From the entries below, copy every line that holds the word "will".
Segment Start: STUDY MATERIAL
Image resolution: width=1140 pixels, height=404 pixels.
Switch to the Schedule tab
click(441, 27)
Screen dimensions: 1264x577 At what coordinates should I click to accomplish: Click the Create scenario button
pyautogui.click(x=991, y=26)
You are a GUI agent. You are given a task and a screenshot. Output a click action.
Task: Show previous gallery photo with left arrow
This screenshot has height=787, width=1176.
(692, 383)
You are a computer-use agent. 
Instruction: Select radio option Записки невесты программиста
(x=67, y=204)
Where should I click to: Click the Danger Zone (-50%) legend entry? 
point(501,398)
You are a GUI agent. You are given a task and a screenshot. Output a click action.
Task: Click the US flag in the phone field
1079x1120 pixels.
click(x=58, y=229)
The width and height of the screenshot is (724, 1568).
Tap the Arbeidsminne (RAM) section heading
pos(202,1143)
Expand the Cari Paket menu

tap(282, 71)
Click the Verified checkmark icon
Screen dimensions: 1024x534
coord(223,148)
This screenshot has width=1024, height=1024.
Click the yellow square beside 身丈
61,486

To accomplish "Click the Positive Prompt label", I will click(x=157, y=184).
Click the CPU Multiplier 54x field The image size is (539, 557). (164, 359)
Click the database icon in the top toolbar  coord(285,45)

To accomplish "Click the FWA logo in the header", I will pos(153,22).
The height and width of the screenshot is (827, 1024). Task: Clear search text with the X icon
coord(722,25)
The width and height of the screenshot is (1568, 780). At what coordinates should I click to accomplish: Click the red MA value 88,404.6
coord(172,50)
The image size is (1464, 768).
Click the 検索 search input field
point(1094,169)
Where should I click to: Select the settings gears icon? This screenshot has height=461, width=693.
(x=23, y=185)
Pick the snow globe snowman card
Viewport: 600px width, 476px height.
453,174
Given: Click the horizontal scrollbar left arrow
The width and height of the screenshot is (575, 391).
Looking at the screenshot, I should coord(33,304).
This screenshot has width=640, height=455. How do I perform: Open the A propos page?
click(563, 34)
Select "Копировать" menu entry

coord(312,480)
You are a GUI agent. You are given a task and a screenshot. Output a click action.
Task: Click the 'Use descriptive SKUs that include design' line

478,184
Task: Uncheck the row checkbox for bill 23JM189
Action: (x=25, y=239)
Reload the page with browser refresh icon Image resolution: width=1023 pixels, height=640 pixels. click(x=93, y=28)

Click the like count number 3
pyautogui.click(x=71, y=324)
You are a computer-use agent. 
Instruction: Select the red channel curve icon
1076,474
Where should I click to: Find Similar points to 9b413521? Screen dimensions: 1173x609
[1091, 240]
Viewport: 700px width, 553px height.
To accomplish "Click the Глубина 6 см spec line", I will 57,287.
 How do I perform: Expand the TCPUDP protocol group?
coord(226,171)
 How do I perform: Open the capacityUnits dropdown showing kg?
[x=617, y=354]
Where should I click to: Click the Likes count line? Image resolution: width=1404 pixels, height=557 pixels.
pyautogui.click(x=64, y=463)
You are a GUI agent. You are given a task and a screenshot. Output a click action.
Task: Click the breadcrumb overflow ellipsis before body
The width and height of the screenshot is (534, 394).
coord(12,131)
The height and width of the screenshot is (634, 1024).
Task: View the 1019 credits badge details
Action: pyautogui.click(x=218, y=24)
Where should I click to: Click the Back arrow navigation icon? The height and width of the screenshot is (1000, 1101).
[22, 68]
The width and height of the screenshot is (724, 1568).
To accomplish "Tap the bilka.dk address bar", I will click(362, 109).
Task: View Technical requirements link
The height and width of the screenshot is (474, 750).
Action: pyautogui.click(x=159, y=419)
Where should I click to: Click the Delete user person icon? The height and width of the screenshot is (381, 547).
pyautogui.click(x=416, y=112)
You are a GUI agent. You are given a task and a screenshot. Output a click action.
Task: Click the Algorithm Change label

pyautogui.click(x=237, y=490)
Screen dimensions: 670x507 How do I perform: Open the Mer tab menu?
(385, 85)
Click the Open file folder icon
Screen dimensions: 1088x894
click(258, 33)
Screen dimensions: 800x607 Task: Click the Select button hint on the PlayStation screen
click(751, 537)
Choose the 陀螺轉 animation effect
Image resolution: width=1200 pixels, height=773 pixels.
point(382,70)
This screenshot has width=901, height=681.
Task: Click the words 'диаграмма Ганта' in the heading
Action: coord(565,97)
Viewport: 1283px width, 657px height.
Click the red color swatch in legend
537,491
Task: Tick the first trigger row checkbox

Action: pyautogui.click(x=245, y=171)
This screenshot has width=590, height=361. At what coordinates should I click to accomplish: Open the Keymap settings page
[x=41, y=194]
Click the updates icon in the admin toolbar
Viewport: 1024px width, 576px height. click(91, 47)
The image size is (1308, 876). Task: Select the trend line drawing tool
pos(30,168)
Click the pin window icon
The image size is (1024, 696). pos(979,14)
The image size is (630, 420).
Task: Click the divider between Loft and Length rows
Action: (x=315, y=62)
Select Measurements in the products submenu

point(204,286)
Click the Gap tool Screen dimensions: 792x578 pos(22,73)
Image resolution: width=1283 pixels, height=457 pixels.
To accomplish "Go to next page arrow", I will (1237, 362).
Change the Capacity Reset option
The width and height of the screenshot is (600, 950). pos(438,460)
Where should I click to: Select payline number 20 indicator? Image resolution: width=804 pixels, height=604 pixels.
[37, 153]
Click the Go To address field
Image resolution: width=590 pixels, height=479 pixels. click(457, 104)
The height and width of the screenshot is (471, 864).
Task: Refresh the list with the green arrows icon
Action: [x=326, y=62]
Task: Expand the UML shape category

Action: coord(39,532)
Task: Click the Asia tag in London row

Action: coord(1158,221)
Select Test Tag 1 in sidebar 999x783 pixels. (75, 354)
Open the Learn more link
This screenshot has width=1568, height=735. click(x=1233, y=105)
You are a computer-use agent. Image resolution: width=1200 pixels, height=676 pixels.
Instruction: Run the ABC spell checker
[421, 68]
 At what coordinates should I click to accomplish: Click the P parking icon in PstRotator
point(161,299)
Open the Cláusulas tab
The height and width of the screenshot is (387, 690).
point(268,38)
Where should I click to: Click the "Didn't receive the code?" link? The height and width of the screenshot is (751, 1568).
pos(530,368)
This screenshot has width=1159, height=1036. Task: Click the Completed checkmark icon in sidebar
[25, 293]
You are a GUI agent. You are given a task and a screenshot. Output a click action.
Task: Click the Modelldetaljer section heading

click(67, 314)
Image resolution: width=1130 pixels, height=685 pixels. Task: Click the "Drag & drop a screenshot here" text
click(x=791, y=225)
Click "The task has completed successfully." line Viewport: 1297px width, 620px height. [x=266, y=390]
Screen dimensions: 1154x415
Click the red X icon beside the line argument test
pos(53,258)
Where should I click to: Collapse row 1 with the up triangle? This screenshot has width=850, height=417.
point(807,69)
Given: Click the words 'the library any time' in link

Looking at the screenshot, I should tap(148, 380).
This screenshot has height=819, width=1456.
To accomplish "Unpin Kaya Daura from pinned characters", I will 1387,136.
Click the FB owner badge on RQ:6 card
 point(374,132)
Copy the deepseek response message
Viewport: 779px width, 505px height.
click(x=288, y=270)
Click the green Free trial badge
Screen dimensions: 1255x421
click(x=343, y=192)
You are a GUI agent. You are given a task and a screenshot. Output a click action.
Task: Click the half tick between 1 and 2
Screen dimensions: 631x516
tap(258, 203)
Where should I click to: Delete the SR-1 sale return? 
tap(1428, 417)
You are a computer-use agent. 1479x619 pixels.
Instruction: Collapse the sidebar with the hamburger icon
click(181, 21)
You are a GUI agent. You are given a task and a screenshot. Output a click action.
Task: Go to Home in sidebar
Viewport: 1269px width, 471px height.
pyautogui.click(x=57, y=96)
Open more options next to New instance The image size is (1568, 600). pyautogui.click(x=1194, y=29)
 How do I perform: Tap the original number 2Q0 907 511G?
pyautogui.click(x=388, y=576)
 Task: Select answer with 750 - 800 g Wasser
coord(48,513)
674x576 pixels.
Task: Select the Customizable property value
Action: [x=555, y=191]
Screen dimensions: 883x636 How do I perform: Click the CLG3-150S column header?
Segment End: STUDY MATERIAL
EXPECTED ANSWER:
To accomplish "Click the Positive Prompt label", I will click(x=157, y=184).
To accomplish "Click the FWA logo in the header", I will pos(153,22).
To accomplish "Click the Глубина 6 см spec line", I will 57,287.
To accomplish "Tap the bilka.dk address bar", I will click(362, 109).
To accomplish "Go to next page arrow", I will (1237, 362).
To accomplish "Unpin Kaya Daura from pinned characters", I will 1387,136.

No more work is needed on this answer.